Пятистопные ямбы (Гумилёв)/Аполлон 1913 (ДО)
Пятистопные ямбы | Адамъ → |
Опубл.: «Аполлон». 1913, № 3. Источникъ: «Аполлон». 1913, № 3 • Строфы 8—12 в 1915 г. были заменены новыми стихами, вошедшими в окончательную редакцию («Колчан»). Первоначальный вариант этих строф впоследствии был включен в «Посмертный сборник» (2-е издание, 1923). |
Я помню ночь, какъ черную наяду,
Въ моряхъ подъ знакомъ Южнаго Креста.
Я плылъ на югъ.
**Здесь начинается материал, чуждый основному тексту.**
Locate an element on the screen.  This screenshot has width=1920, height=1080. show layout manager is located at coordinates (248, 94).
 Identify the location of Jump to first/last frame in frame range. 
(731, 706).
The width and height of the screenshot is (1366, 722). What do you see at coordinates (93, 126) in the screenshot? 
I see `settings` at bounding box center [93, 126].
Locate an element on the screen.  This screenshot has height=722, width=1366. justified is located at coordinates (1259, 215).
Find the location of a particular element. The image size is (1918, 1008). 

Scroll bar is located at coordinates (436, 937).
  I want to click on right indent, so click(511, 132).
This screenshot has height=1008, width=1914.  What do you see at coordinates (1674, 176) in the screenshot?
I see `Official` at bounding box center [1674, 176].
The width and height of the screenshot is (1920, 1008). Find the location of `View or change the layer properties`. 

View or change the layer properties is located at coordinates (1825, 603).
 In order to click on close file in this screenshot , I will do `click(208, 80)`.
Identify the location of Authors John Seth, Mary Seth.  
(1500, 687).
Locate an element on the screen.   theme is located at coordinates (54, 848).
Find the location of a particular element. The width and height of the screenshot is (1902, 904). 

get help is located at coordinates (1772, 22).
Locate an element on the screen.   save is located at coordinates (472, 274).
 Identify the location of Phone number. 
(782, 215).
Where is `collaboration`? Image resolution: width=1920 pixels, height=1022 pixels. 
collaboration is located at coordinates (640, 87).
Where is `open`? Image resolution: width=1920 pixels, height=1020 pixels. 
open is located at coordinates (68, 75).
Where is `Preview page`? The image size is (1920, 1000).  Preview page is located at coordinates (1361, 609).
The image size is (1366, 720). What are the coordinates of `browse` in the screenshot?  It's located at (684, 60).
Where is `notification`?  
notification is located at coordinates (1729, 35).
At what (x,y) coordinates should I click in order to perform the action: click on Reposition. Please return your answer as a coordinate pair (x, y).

Могучихъ волнъ громаду
Взрывали злобно лопасти винта,
И встрѣчныя суда, очей отраду,
Брала почти мгновенно темнота.
О, какъ я ихъ жалѣлъ! Какъ было странно
Мнѣ думать, что они идутъ назадъ
И не открыли бухты необманной,
Что донъ Жуанъ не встрѣтилъ донны Анны,
Что горъ алмазныхъ не нашелъ Синдбадъ
И Вѣчный Жидъ несчастнѣй во сто кратъ!
Но проходили мѣсяцы; обратно
Я плылъ и увозилъ клыки слоновъ,
Картины абиссинскихъ мастеровъ,
Мѣха пантеръ, — мнѣ нравились ихъ пятна, —
И то, что прежде было непонятно —
Презрѣнье къ міру и усталость сновъ.
Я молодъ былъ, былъ жаденъ и увѣренъ,
Но Духъ Земли молчалъ, высокомѣренъ,
И умерли слѣпящія мечты,
Какъ умираютъ птицы и цвѣты.
Теперь мой голосъ медленъ и размѣренъ,
Я знаю, жизнь не удалась… И ты,
Ты, для кого искалъ я на Левантѣ
Нетлѣнный пурпуръ королевскихъ мантій,
Я проигралъ тебя, какъ Дамаянти
Когда то проиграл безумный Наль!
Взлетѣли кости, звонкія какъ сталь,
Упали кости — и была печаль.
Сказала ты задумчиво и строго:
‚Я вѣрила, любила слишкомъ много,
А ухожу, не вѣря, не любя;
Но предъ лицомъ Всевидящаго Бога,
Быть можетъ самое себя губя,
Навѣкъ я отрекаюсь отъ тебя.‘
Твоихъ волосъ не смѣлъ поцѣловать я,
Ни даже сжать холодныхъ тонкихъ рукъ,
Я самъ себѣ былъ гадокъ, какъ паукъ,
Меня пугалъ и ранилъ каждый звукъ,
И ты ушла, въ простомъ и темномъ платьѣ,
Похожая на древнее Распятье.
Я не скорблю. Такъ было надо. Правый
Передъ собой, не знаю я обидъ.
Ни тайнами, ни радостью, ни славой
Мгновенный міръ меня не обольститъ,
И женскій взоръ, то нѣжный, то лукавый,
Лишь изрѣдка, во снѣ, меня томитъ.
Лишь изрѣдка надменно и упрямо
Во мнѣ кричитъ ветшающій Адамъ,
Но тотъ, кто видѣлъ лилію Хирама,
Тотъ не груститъ по сказочнымъ садамъ,
А набожно возводитъ стѣны храма,
Угоднаго землѣ и небесамъ.
Насъ много здѣсь собралось съ молотками,
И вмѣстѣ намъ работать веселѣй;
Одна любовь сковала насъ цѣпями,
Что адаманта тверже и свѣтлѣй,
И машетъ бѣлоснѣжными крылами
Какихъ то небывалыхъ лебедей.
Насъ много, но одни во власти ночи,
А колыбель другихъ еще пуста,
О тѣхъ скорбитъ, а о другихъ пророчитъ
Земныхъ зеленыхъ весенъ красота,
Я жъ — Прошлаго увидѣвшія очи,
Грядущаго разверстыя уста.
Все выше храмъ торжественный и дивный,
Въ немъ дышетъ ладанъ и поетъ органъ;
Сіяютъ нимбы; облакъ переливный
Свѣчей и солнца — радужный туманъ;
И слышенъ голосъ Мастера призывный
Нам, каменщикамъ всѣхъ временъ и странъ.